#### [Data extracts]
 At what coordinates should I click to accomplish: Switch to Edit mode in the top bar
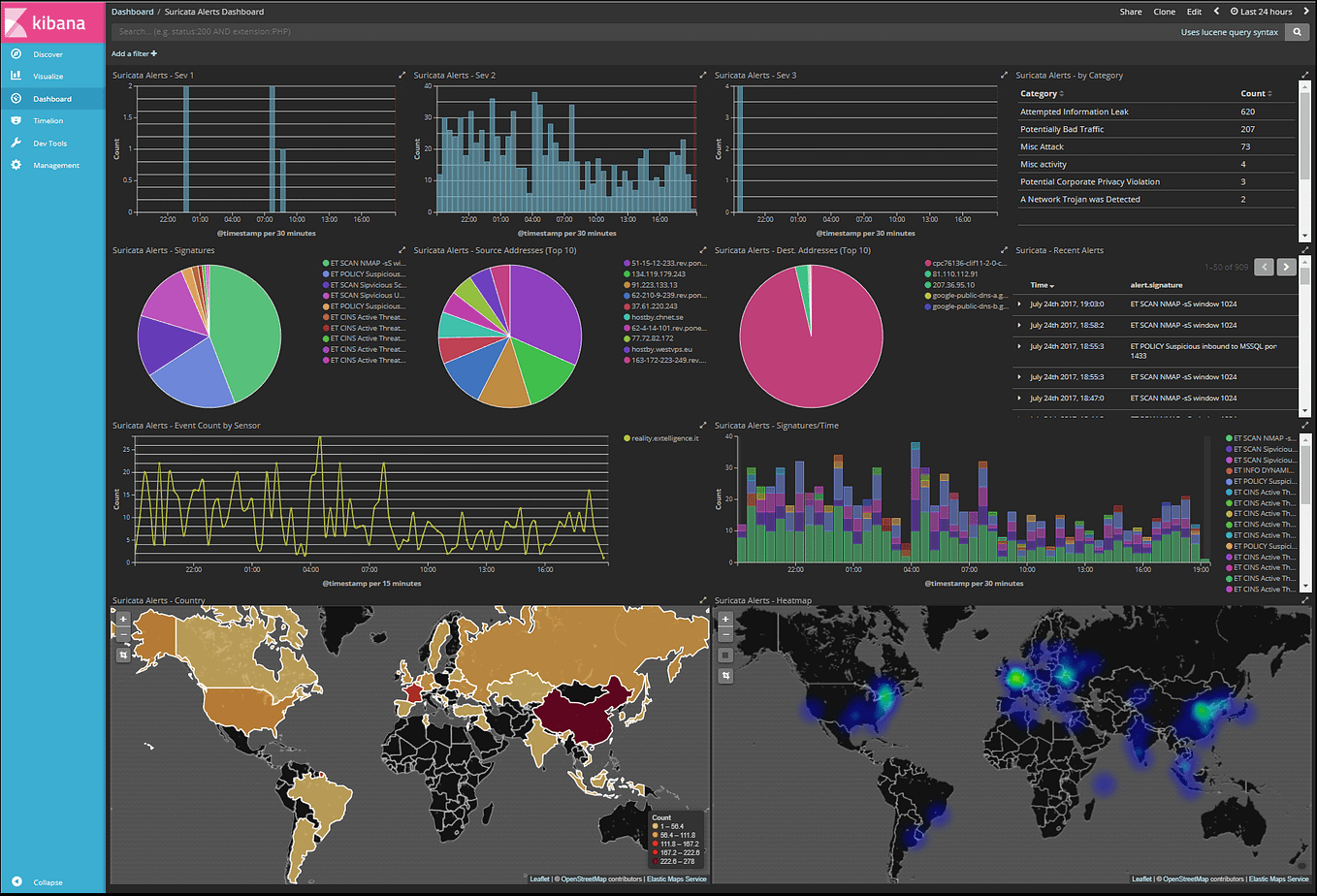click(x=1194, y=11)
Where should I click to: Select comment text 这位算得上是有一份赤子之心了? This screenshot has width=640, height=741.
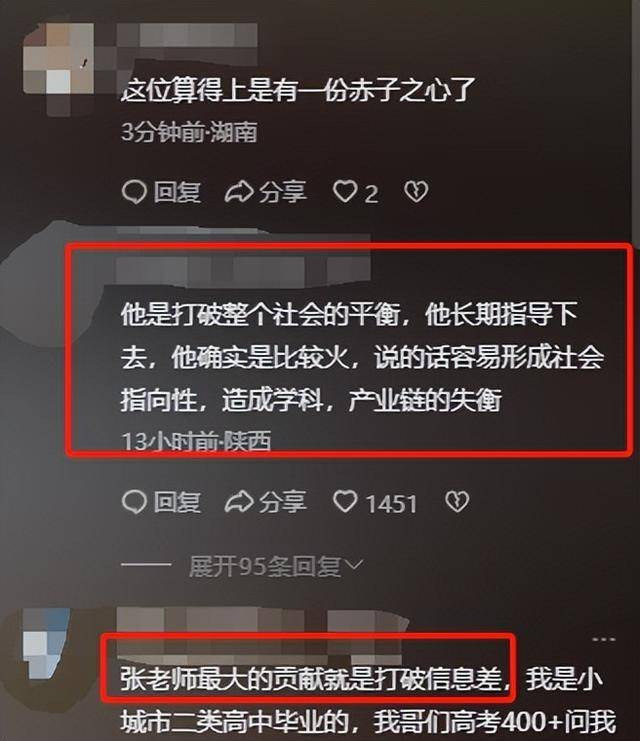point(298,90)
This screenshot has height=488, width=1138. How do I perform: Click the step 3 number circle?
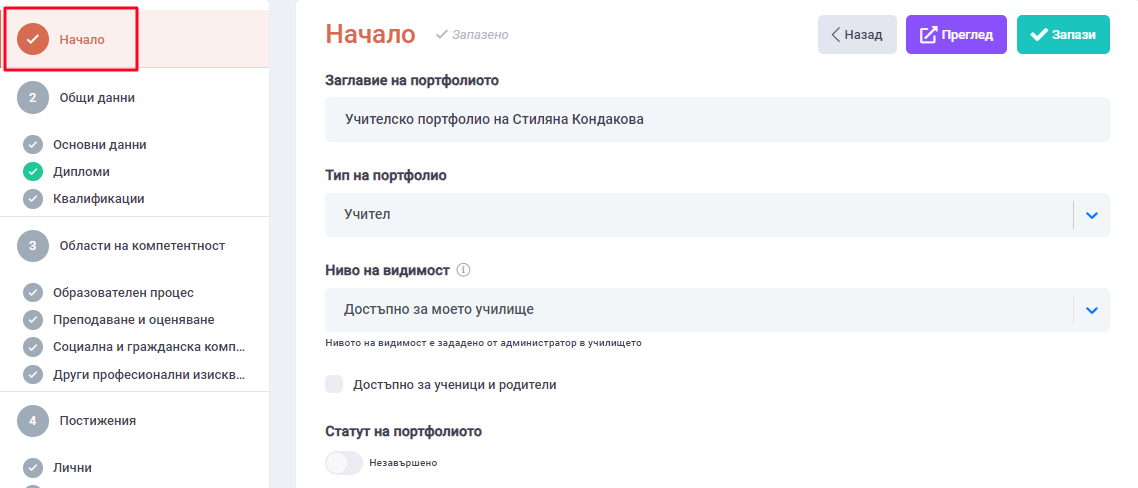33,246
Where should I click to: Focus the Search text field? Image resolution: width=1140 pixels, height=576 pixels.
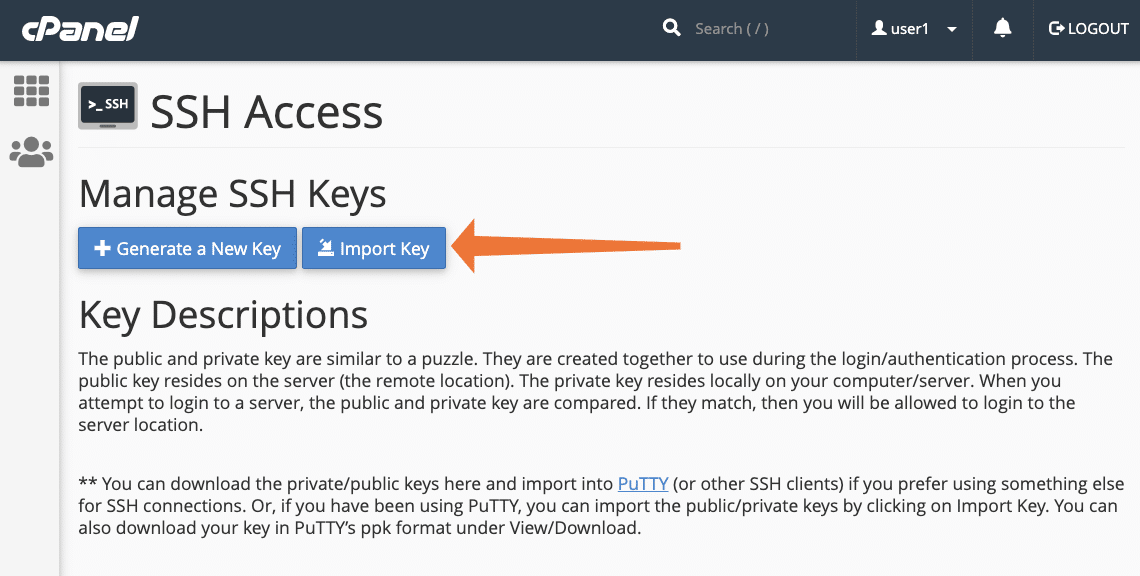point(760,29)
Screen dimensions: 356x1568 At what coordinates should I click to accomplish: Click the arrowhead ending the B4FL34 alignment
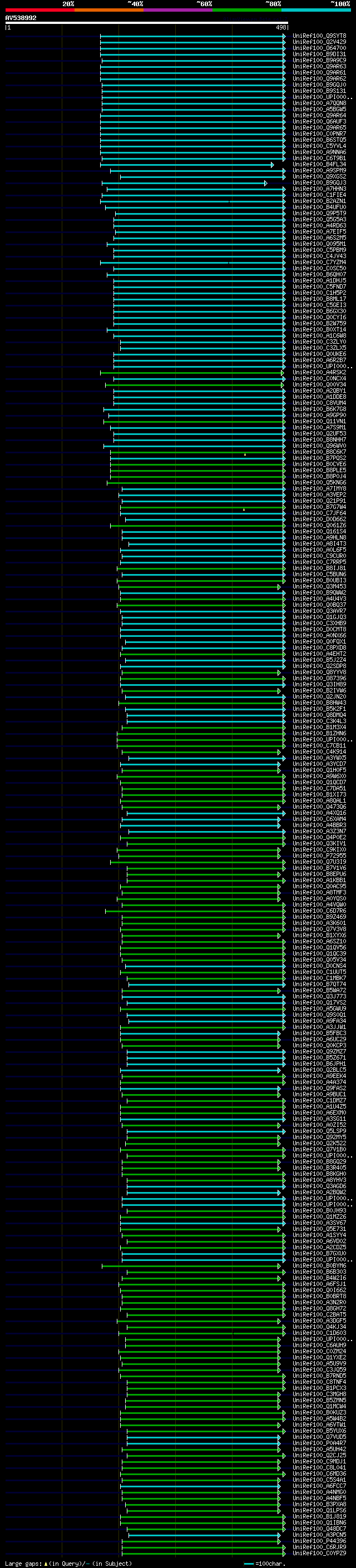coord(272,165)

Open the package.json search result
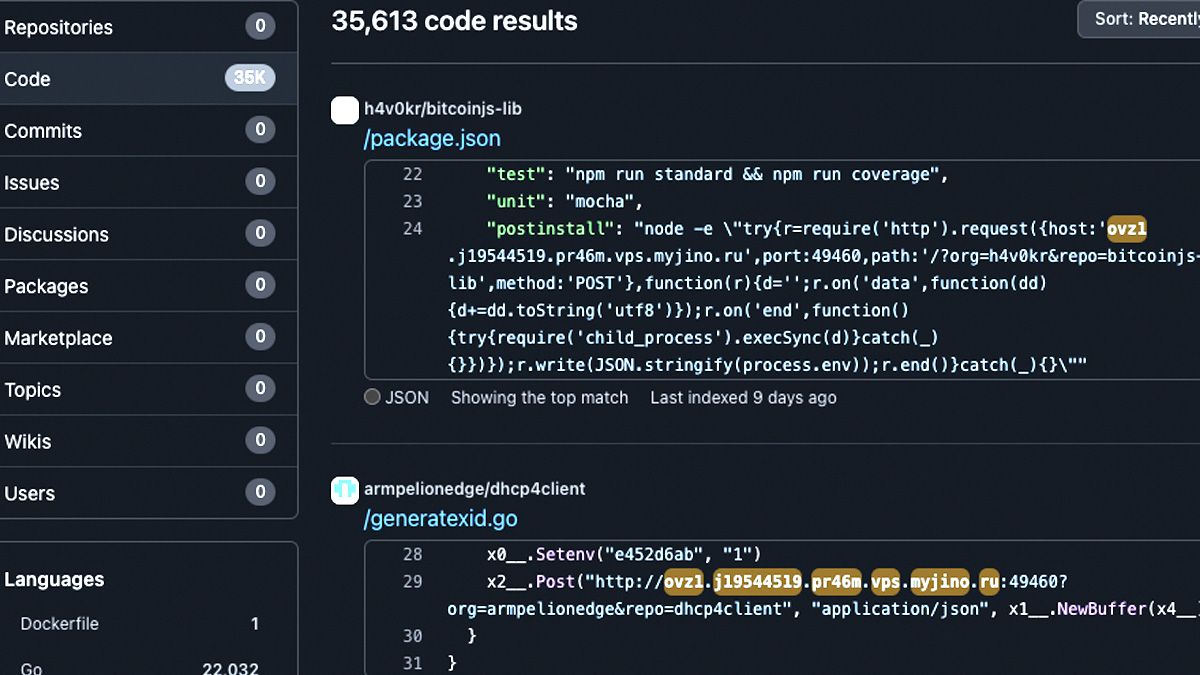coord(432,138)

#### [Task goal]
Print the material word for word without images.

#### [Problem solution]
 At what coordinates should I click to accomplish: Switch to Edit mode in the top bar
click(x=1194, y=11)
Where should I click to: Select comment text 这位算得上是有一份赤子之心了? This screenshot has width=640, height=741.
point(298,90)
This screenshot has height=488, width=1138. How do I perform: Click the step 3 number circle?
33,246
Where should I click to: Focus the Search text field? Image resolution: width=1140 pixels, height=576 pixels.
point(760,29)
Screen dimensions: 356x1568 At what coordinates should I click to accomplish: Click the arrowhead ending the B4FL34 alignment
coord(272,165)

Open the package.json search result
coord(432,138)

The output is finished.